(MATERIAL TO PROCESS)
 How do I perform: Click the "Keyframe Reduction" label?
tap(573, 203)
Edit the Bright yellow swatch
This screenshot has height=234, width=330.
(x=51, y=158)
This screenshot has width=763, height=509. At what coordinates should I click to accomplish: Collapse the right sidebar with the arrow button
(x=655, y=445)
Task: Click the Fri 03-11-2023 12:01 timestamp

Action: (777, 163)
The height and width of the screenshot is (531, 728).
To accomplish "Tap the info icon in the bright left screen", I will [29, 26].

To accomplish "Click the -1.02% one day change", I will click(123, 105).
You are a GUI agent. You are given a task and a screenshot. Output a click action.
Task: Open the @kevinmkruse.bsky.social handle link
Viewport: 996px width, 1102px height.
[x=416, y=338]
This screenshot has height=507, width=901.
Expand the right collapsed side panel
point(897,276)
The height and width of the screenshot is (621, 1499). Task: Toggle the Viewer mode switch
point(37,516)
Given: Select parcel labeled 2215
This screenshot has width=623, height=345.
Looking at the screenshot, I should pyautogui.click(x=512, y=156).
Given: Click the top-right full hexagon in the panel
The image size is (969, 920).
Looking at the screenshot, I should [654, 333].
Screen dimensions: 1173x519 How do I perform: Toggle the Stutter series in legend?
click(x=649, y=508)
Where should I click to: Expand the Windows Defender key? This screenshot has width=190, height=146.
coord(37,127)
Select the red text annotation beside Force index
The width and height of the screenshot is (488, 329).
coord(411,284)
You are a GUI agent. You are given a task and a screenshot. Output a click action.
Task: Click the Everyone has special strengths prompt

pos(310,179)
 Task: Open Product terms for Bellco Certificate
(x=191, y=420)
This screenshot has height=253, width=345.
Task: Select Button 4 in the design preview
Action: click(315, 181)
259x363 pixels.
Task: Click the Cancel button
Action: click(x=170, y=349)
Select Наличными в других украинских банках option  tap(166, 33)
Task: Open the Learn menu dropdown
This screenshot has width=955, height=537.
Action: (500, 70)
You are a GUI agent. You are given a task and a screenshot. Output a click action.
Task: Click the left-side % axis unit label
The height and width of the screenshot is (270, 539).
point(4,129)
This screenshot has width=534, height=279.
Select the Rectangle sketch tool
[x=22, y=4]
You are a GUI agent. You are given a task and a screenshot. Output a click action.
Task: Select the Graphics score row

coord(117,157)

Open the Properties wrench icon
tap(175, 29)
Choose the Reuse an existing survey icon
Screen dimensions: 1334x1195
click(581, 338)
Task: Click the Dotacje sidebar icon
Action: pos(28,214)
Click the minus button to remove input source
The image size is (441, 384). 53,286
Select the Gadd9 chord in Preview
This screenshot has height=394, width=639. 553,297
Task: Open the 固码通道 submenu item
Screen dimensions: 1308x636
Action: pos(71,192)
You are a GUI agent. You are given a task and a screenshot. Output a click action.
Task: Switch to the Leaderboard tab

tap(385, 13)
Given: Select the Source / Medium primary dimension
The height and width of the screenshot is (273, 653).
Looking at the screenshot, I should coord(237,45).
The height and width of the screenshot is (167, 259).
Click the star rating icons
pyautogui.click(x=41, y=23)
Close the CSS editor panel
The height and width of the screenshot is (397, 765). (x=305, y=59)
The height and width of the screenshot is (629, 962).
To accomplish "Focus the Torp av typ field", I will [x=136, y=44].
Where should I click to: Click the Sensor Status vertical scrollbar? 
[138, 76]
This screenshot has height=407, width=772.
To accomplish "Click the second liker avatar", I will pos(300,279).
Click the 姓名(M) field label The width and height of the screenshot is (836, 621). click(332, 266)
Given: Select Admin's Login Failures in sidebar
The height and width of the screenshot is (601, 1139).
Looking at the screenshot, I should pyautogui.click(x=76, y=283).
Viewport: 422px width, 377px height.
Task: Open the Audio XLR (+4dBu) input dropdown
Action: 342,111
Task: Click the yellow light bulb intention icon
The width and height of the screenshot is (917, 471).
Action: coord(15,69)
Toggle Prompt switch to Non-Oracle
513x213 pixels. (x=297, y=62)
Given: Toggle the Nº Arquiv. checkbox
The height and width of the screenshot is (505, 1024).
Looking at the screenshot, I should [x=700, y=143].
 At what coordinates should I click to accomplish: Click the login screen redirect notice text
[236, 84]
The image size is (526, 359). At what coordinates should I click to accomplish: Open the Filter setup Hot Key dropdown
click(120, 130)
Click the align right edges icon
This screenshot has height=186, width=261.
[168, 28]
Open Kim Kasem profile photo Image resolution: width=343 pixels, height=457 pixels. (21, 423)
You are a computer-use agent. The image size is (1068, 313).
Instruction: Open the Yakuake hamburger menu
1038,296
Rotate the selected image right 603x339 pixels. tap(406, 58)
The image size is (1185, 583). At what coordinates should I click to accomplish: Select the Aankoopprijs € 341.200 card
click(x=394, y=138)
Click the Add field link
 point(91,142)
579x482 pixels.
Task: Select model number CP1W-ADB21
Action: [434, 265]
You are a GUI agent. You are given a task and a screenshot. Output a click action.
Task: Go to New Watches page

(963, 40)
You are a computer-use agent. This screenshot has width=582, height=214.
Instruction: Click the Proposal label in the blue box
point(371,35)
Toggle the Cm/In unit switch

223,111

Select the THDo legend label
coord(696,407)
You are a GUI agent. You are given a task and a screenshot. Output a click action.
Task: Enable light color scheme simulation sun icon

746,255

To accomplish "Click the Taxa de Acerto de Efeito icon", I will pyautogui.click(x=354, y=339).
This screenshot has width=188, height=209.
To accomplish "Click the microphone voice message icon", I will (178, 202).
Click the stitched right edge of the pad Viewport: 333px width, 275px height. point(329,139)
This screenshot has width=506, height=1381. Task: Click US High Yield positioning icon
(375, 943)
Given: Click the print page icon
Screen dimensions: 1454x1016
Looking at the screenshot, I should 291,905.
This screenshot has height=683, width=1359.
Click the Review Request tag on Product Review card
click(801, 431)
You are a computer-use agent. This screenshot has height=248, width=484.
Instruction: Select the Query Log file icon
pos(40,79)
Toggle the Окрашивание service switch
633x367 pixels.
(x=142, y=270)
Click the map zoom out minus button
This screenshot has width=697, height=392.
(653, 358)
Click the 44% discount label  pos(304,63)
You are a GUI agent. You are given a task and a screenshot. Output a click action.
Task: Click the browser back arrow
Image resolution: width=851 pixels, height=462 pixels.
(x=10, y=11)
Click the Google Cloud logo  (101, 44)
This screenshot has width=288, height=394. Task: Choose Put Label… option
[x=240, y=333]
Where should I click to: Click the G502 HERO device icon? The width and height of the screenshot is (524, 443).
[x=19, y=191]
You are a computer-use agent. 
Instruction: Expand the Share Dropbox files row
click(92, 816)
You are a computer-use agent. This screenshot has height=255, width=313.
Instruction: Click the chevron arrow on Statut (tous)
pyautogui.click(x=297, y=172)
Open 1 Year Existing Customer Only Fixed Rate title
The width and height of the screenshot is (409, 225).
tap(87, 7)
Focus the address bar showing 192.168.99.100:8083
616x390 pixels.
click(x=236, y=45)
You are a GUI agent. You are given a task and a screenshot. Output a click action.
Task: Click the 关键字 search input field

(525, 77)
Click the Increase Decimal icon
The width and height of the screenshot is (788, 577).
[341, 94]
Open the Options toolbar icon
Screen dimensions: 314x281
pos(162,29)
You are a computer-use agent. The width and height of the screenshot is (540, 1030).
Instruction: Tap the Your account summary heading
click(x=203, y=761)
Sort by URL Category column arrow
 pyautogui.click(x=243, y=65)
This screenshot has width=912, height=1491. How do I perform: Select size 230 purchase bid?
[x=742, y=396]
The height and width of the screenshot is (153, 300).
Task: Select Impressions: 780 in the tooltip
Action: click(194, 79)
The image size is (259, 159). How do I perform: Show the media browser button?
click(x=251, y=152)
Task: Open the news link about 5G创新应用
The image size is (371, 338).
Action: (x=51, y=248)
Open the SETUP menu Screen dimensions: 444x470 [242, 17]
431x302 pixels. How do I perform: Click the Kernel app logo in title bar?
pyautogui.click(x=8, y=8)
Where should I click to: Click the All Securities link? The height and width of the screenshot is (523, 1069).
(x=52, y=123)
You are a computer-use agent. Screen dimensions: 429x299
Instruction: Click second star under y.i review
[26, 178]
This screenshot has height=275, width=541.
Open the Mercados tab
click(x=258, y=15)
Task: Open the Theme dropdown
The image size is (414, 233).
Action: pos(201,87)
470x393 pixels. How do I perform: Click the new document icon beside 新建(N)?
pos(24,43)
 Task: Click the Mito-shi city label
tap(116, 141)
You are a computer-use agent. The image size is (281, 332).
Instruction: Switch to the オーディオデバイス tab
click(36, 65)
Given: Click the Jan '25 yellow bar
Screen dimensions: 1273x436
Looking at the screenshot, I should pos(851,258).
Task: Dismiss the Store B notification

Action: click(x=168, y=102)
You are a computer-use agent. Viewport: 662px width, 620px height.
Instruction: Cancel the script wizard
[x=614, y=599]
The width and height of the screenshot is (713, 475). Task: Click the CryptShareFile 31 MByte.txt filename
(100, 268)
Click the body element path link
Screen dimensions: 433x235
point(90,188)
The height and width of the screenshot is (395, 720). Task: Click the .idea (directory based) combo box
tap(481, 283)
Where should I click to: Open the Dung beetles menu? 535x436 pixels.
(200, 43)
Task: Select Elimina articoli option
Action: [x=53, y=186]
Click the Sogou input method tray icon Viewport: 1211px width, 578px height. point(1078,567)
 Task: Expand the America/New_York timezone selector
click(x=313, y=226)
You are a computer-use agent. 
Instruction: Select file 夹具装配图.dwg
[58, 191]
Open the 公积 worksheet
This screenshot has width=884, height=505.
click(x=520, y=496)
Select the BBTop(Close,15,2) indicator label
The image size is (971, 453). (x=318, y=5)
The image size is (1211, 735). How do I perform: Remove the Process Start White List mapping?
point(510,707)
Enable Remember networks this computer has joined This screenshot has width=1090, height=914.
(End MATERIAL TO PROCESS)
Every line above from the line with "Click the Review" to the line with "Open 1 Year" is wanted, ends included; write them out exactly and add no other line.

EXERCISE SOLUTION
Click the Review Request tag on Product Review card
click(801, 431)
You are a computer-use agent. This screenshot has height=248, width=484.
Instruction: Select the Query Log file icon
pos(40,79)
Toggle the Окрашивание service switch
633x367 pixels.
(x=142, y=270)
Click the map zoom out minus button
This screenshot has width=697, height=392.
(653, 358)
Click the 44% discount label  pos(304,63)
You are a GUI agent. You are given a task and a screenshot. Output a click action.
Task: Click the browser back arrow
Image resolution: width=851 pixels, height=462 pixels.
(x=10, y=11)
Click the Google Cloud logo  (101, 44)
This screenshot has width=288, height=394. Task: Choose Put Label… option
[x=240, y=333]
Where should I click to: Click the G502 HERO device icon? The width and height of the screenshot is (524, 443).
[x=19, y=191]
You are a computer-use agent. 
Instruction: Expand the Share Dropbox files row
click(92, 816)
You are a computer-use agent. This screenshot has height=255, width=313.
Instruction: Click the chevron arrow on Statut (tous)
pyautogui.click(x=297, y=172)
Open 1 Year Existing Customer Only Fixed Rate title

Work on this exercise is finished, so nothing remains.